Testo da leggere:

>>

Ritorneremo a mangiare con le mani, dobbiamo riprenderci la nostra cucina, dobbiamo assaporare un cibo toccandolo con le mani (dove possibile), tipo una frittella, una crocchetta, un cosciottino di pollo, insomma tutto quanto si può.
Siamo in un’era dove tutto è tagliato, tutto è sbucciato, ma vogliamo mettere la soddisfazione di mordere una mela con i denti direttamente? Mangiare una costina di maiale alla griglia con le mani? Assaporare una fetta di torta con le mani? Ci sono sensazioni, emozioni, che legate al cibo ed all’ambiente in cui siamo in quel momento non hanno uguali. Non scordiamoci che la missione futura di chi fa il mio lavoro sarà insegnare ai ragazzi a fare un ragù di carne, un sugo al pomodoro, un cannellone, una lasagna, una bistecca perfetta, e molto altro. Tutti fenomeni a fare spume, aria e cialde, ma poi i locali che lavorano effettivamente sono quelli che realizzano piatti tradizionali secondo la cultura enogastronomica italiana.

<<

Informazioni fornite:
>>

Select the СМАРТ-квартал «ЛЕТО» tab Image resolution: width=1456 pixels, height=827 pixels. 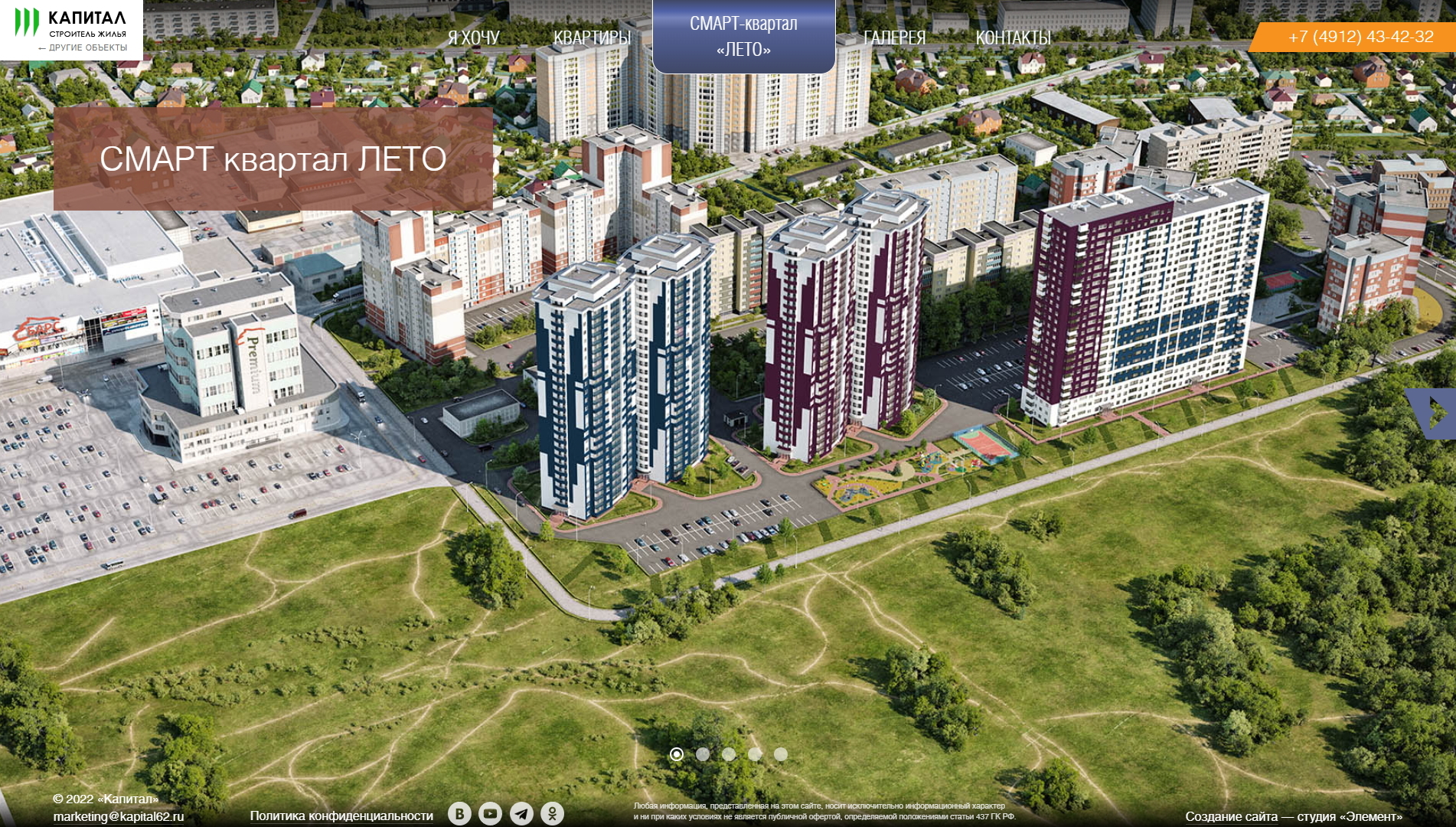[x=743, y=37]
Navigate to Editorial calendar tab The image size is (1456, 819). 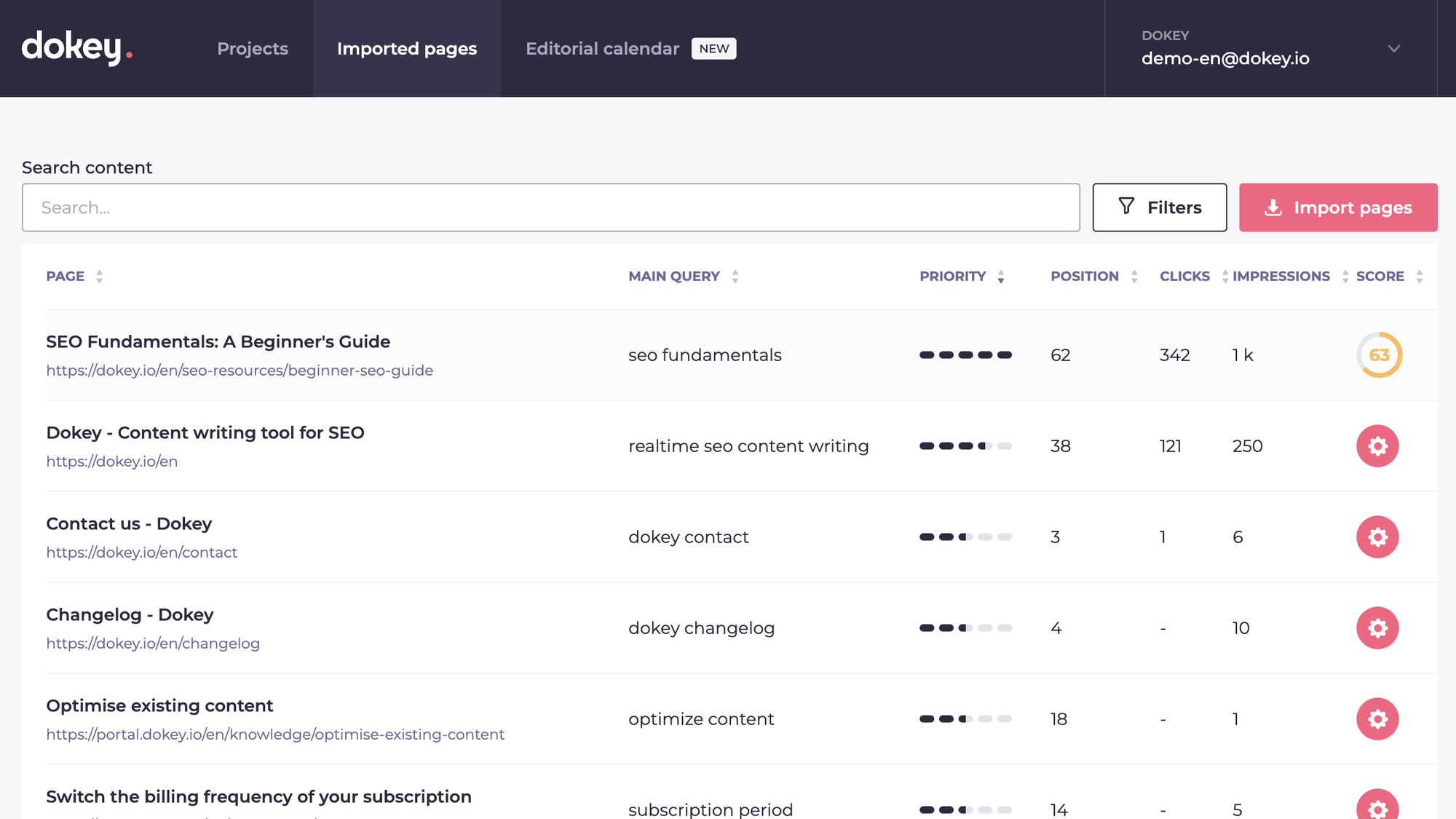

<<

Attività da svolgere:
1/ Stabilisci se le tre affermazioni seguenti concordano con il testo sul mangiare con le mani. Per ciascuna rispondi sì o no e cita tra virgolette le parole esatte del testo che lo dimostrano.
(a) Tra i cibi da toccare con le mani il testo nomina una crocchetta.
(b) Secondo il testo, i locali che lavorano effettivamente sono quelli che preparano spume, aria e cialde.
(c) Il testo indica come missione futura insegnare ai ragazzi a fare una lasagna.
2/ Trascrivi parola per parola il brano del testo sul mangiare con le mani che comincia con "Ritorneremo a mangiare" e finisce con "quanto si può.".
3/ Rispondi brevemente alle domande seguenti sul testo sul mangiare con le mani.
(a) Quale cibo viene citato come esempio subito dopo la frittella e la crocchetta?
(b) Quale frutto il testo propone di mordere direttamente con i denti?
(c) Secondo quale cultura i locali che lavorano effettivamente realizzano i piatti tradizionali?

Risultati per attività:
1/
(a) Sì: "tipo una frittella, una crocchetta, un cosciottino di pollo"
(b) No: "i locali che lavorano effettivamente sono quelli che realizzano piatti tradizionali secondo la cultura enogastronomica italiana"
(c) Sì: "la missione futura di chi fa il mio lavoro sarà insegnare ai ragazzi a fare un ragù di carne, un sugo al pomodoro, un cannellone, una lasagna"

2/
Ritorneremo a mangiare con le mani, dobbiamo riprenderci la nostra cucina, dobbiamo assaporare un cibo toccandolo con le mani (dove possibile), tipo una frittella, una crocchetta, un cosciottino di pollo, insomma tutto quanto si può.

3/
(a) Un cosciottino di pollo.
(b) Una mela.
(c) Secondo la cultura enogastronomica italiana.